Understanding Performance Anxiety at Work

While most people want to be successful at work, there can be a deeper reason why employees may have an emotional response to how their efforts are viewed at work. 

“At the heart of it all is a fear of failure,” says Korgie. “An employee may be afraid of disappointing their manager, of not reaching goals, or of not being able to meet financial needs.”

There’s a security factor that can influence how an employee views their work and what it might mean when that security is challenged. Often, responses that look like defensiveness or nervousness on the surface are just covering what is likely a fear response from your employee. 

When team members struggle to detach themselves from their work or current projects, they can be vulnerable to feelings of anxiety or get caught up in questioning their value. A bad performance review can feel like confirmation of these thoughts, and block forward progress.

Support for growth is a key element in nurturing worklife success for your employees. Providing actionable steps for improvement and reassuring staff of their value to the organization can go a long way toward easing their anxiety and frustration at work.


Processing Negative Feedback Positively

While it may not be enjoyable to receive negative or challenging feedback, there are strategies employees can use to process these conversations in productive ways. 

“Employees must pause to be aware of their emotional state so they can respond appropriately,” says Korgie. “Taking this time can help individuals step out of their own reactions and really see the feedback as a bridge to what’s next.”

In some circumstances, employees may be put on a performance plan at work.

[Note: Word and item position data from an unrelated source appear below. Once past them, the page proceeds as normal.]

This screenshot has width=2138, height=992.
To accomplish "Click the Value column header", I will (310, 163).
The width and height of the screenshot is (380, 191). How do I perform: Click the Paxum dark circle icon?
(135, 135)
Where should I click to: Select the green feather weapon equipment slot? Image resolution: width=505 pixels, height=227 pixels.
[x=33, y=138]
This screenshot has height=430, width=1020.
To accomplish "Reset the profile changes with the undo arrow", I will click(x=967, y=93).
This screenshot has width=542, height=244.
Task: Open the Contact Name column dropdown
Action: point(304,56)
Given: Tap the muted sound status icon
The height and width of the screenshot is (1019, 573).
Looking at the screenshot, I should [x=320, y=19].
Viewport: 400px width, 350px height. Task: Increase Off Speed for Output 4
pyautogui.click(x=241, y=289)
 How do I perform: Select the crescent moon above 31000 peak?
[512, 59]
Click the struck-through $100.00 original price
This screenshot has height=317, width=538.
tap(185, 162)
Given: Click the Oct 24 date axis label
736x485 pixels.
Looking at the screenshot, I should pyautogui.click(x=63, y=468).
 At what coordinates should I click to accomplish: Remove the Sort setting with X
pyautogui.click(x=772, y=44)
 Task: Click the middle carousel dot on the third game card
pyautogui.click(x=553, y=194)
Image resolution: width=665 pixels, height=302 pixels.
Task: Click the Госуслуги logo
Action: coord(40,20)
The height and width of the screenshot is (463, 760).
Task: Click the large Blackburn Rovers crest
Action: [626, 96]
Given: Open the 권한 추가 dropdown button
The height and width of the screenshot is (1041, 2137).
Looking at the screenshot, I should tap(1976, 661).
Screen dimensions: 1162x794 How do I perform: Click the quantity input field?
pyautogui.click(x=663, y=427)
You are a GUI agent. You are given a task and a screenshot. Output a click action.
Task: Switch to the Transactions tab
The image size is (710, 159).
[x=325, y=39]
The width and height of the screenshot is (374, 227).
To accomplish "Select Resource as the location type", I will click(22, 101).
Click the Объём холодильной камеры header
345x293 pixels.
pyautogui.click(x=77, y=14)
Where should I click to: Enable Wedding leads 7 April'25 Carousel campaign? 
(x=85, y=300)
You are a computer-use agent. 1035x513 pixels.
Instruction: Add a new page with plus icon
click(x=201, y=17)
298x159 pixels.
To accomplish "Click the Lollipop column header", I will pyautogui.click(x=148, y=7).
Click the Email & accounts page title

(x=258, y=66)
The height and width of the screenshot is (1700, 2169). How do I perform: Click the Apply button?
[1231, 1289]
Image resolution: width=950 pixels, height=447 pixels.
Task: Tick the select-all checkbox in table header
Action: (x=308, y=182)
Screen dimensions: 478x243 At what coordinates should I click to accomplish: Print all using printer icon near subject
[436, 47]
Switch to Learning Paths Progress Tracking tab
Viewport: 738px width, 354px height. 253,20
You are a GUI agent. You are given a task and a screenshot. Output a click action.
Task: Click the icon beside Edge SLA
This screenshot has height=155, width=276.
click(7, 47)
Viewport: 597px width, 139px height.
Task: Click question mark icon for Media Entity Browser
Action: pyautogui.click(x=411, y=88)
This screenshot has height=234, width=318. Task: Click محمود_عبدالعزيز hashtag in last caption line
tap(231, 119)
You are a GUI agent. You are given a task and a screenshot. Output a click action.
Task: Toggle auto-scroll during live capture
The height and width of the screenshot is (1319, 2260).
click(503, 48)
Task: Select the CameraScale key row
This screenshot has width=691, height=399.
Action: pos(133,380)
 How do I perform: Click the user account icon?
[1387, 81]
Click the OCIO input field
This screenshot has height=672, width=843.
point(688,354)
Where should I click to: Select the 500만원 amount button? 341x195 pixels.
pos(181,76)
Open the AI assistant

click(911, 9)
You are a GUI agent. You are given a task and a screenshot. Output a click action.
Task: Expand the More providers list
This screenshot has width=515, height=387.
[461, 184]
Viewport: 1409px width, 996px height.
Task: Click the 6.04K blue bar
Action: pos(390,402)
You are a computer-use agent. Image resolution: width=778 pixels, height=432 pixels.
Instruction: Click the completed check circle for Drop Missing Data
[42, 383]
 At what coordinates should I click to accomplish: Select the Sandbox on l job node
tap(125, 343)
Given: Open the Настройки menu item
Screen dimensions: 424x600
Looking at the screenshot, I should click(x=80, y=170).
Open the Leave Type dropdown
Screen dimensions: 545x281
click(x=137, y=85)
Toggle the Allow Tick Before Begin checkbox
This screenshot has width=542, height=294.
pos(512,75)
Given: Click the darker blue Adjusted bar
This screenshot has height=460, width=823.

These plans should be created with the intent to help them improve their performance and succeed in your organization, and support to do so should be available. 

Contrary to popular opinion, being put on a performance plan doesn’t indicate that an employee is automatically nearing the end of their engagement with an employer. 

Encourage your employees to ask questions about challenging feedback so they understand how it affects their job performance and what action steps could be taken to improve. This step can also help them consider whether the feedback aligns with their values and goals and whether the path being offered will meet their personal and professional objectives.


The Role of Ongoing Feedback in Performance Improvement

Creating an environment where feedback is given more often can help your employees detach from work in healthy ways so discussions about performance improvement are less intimidating.

Annual reviews do little to inspire employees to improve their performance. Ongoing feedback cycles can make performance conversations less intimidating, flag misalignment earlier, and help employees succeed in their roles. 

“If feedback was provided consistently,” says Korgie. “Employees wouldn’t just know where they stand; they’d be deeply connected to the action steps they should be taking.”

Fostering a culture of feedback and facilitating manager-employee feedback conversations throughout the year are two of the six recommended ways to transform performance management and deliver what your employees actually need, according to Gartner.

Workplaces that allow individuals to receive constructive feedback and navigate their natural responses in a safe place can be helpful. With the right support and structures in place, both organizations and employees can work together to improve performance with more confidence and collaboration.